If she could live unnoticed in the Outer World to the end, that would be enough. That’s what she’d believed. But again and again, events dragged her into the front light, breaking her own rule.
Sham—these days, the hardest to forget—she had even treated her like a friend. She shouldn’t have. If she forged a friendship... she might lose it. And still, she did.
What should she do?
What counted as right?
She was truly lost, like a boat in fog.
Her phone vibrated. She didn’t want to look, then fished it out.
A text from Weiyang. Simple, a single line:
“I’ve prepared your school entrance exam. You don’t get to refuse. Stop running.”

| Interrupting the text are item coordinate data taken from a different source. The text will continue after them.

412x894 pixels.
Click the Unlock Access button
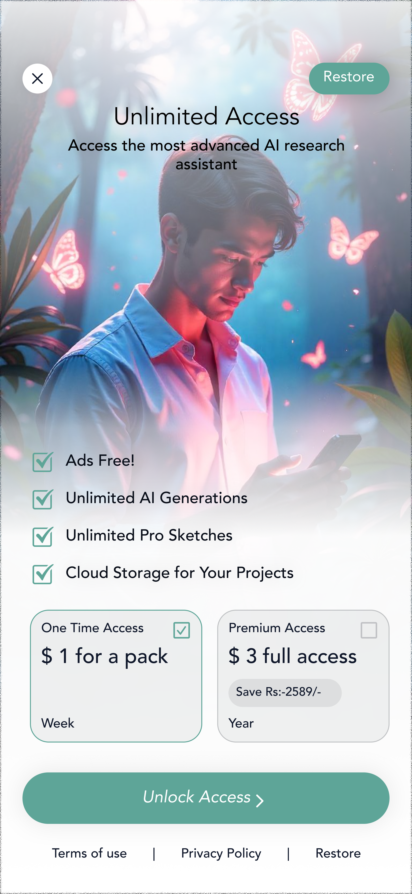point(206,798)
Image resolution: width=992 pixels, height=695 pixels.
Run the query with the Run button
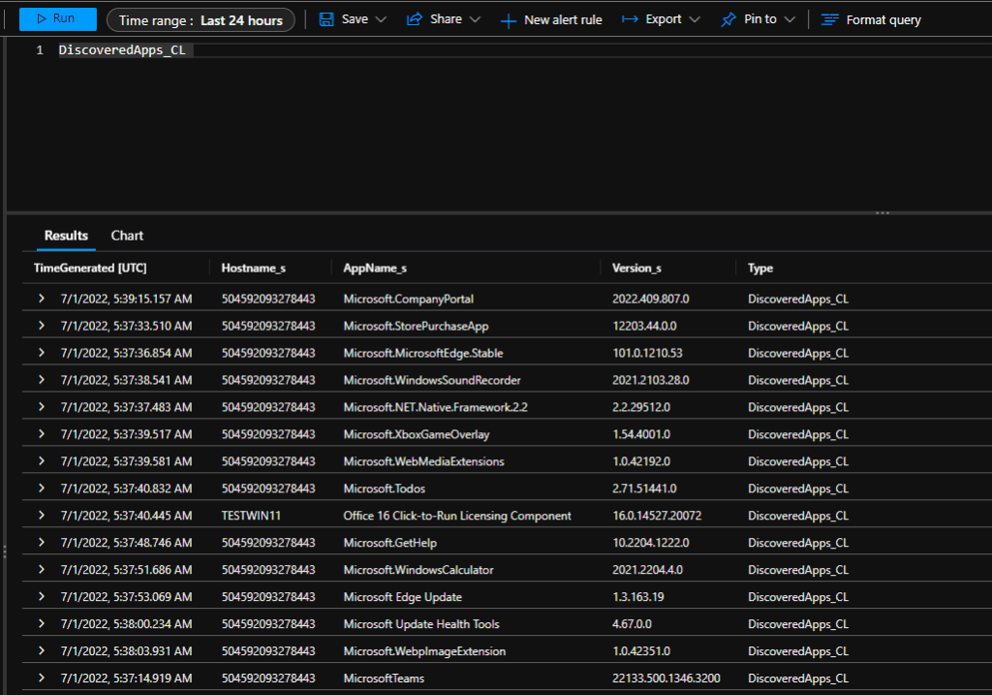pos(57,19)
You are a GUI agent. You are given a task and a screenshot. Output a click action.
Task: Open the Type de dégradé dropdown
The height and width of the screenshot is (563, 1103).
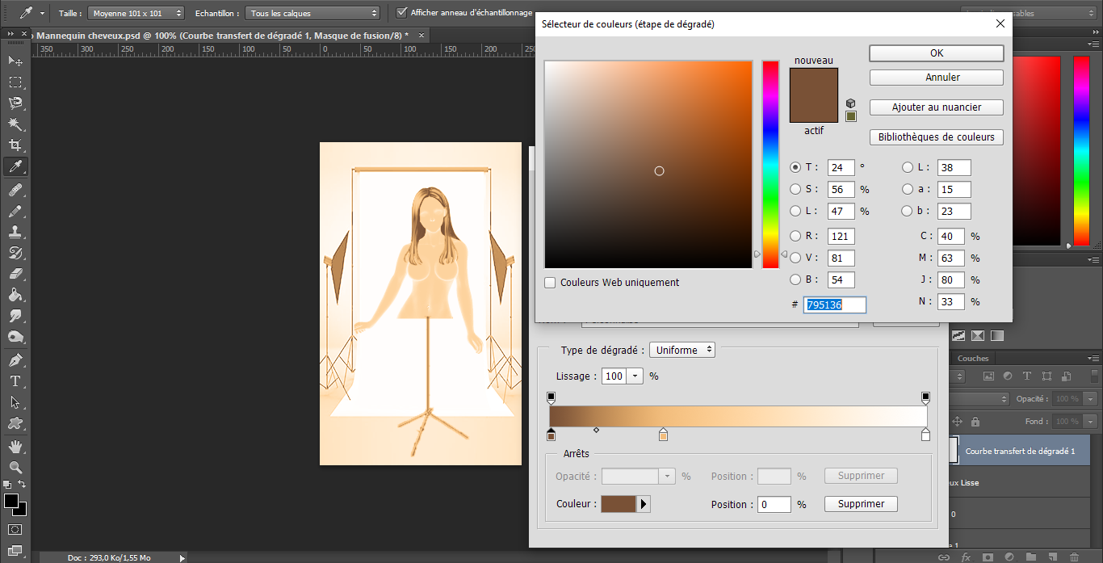(682, 350)
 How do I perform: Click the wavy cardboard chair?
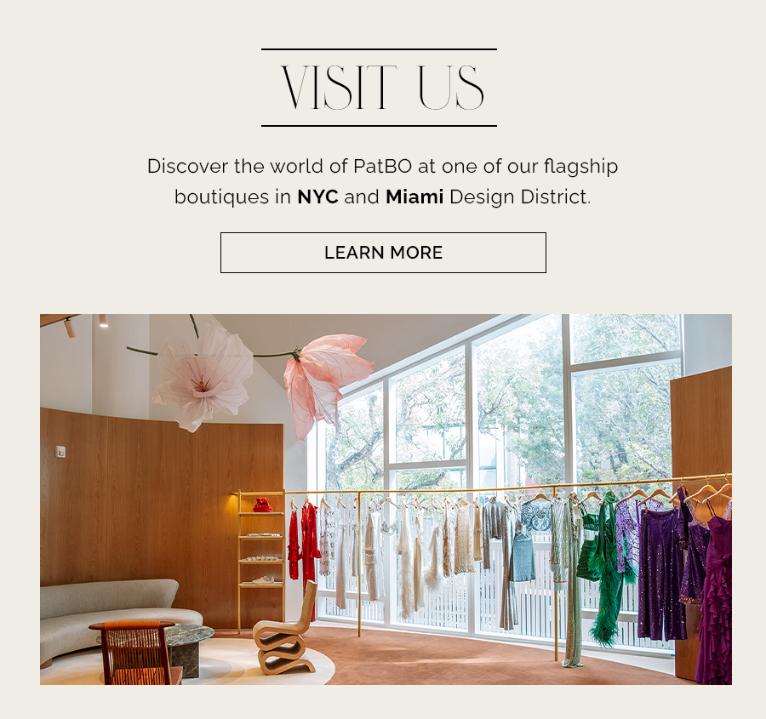point(286,631)
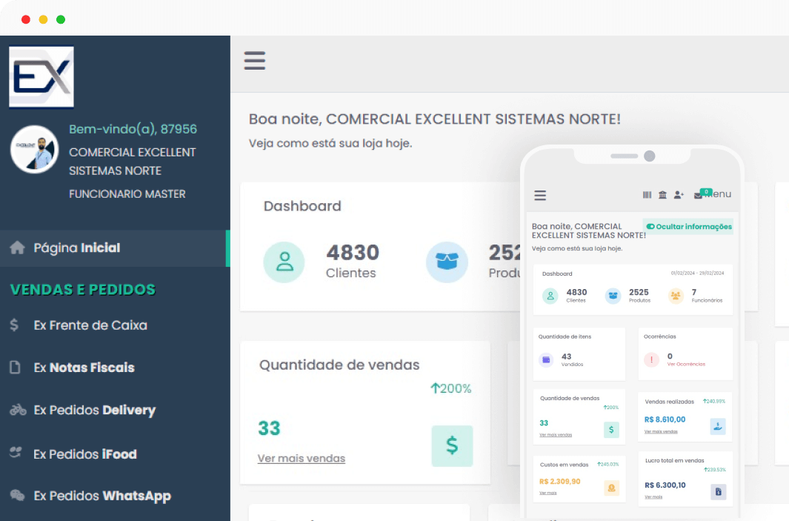Tap the phone's hamburger menu icon
The height and width of the screenshot is (521, 789).
[540, 196]
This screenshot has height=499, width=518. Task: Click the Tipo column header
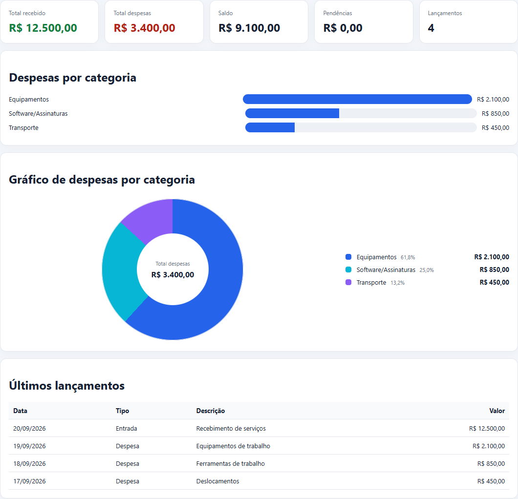122,411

Plain words, heart bared like a blade.
“Running away?”
Yun Shi murmured.
Yes—wasn’t her life drift and retreat? Always running, never turning to face the cliff.
Mia’s death. Leaving the Clan Head. The Underworld. When had she faced any of it?
It seemed true.
“Heh... hahaha...”
Her laugh tilted toward madness, like a paper lantern in wind. Her life was simple after all, only disappointing. Easy things tangled because she wouldn’t face them.
Sham too—if she’d faced her, it wouldn’t be like this.
Because she kept dodging, she walked alone.
“Sham Einafel...”
She thought leaving Sham would cut off trouble. It did—for her. Trouble just shifted onto Sham like a thrown stone.
She thought leaving Sham would end the tug-of-war of the Underworld. Completely wrong. As long as the Artifact Spirit was in Sham’s hands, trouble would hunt her like wolves.
Yun Shi dropped a burden. But what about Sham?
“Damn it, stop dumping your mess on me!”
She didn’t even know why she started running the way Sham had gone. Instinct lit her feet like sparks.
She didn’t know why she wanted to catch up, even if Sham was already far.
She moved on feeling alone. She just didn’t want to run from Sham anymore.